The Antisemitism Policy in Slovakia and the Interventions of the Kingdom of Sweden between 1942 and 1944/45 Aimed at Rescuing in Favour of the Jews in Slovakia

This article describes a largely unknown Swedish effort to intervene in the deportations of Jews from Slovakia between 1942 and 1944. Swedish officials and religious leaders used their diplomatic correspondence with the Slovak government to rescue Jewish individuals and later on the remaining Jewish community of Slovakia from deportations with the help of their government and eventually of German officials. Despite the efforts of the Swedish Royal Consulate in Bratislava, the Swedish archbishop, Erling Eidem, and the Slovak consul, Bohumil Pissko in Stockholm, and despite efforts made by some Slovak ministries, the Slovak officials, including the then president of the Slovak Republic, Jozef Tiso, revoked further negotiations in the autumn of 1944. However, the negotiations between Slovakia and Sweden established grounds for actions for the protection of some Jewish individuals, but these were doomed to failure because of the political situation.

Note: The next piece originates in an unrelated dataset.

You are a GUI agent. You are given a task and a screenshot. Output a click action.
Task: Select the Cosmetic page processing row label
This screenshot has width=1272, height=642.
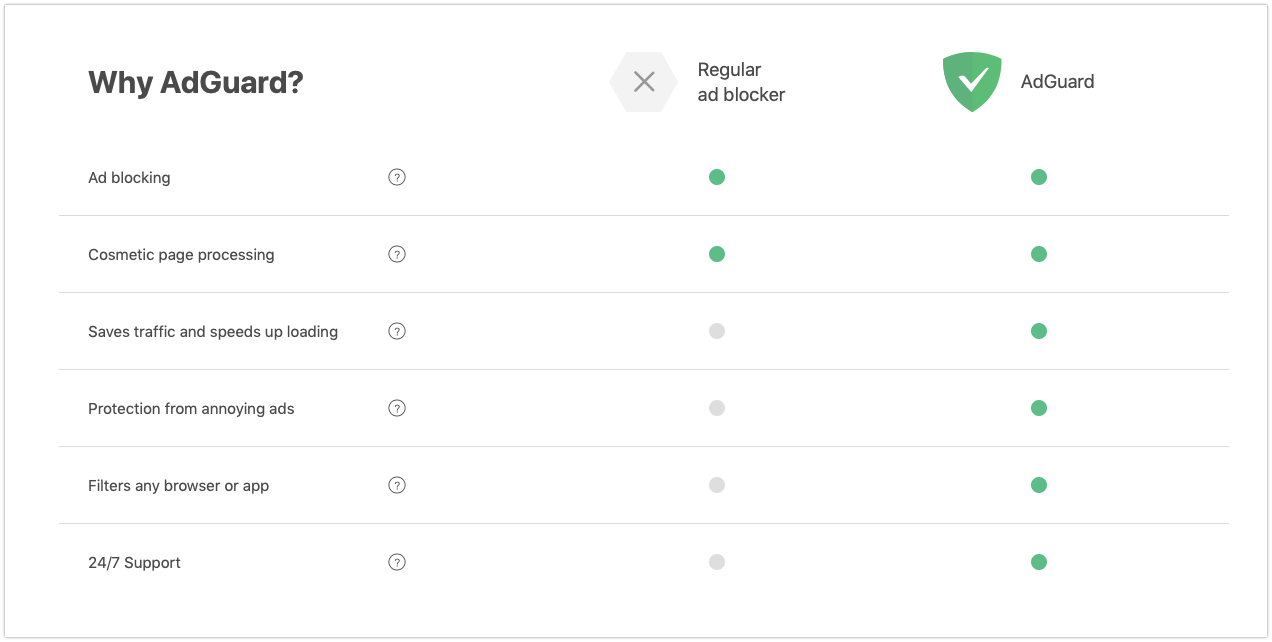point(181,255)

Nevertheless, this plan and the previous diplomatic interventions are significant for a description of the almost unknown Swedish and Slovak efforts for saving the Jews of Slovakia. Repeated Swedish offers to shelter Jewish individuals and later the whole community could well have paved the way for larger-scale rescues. These, however, had never occurred, given the Slovak interest in deporting their own Jewish citizens, and later—the German occupation of Slovakia.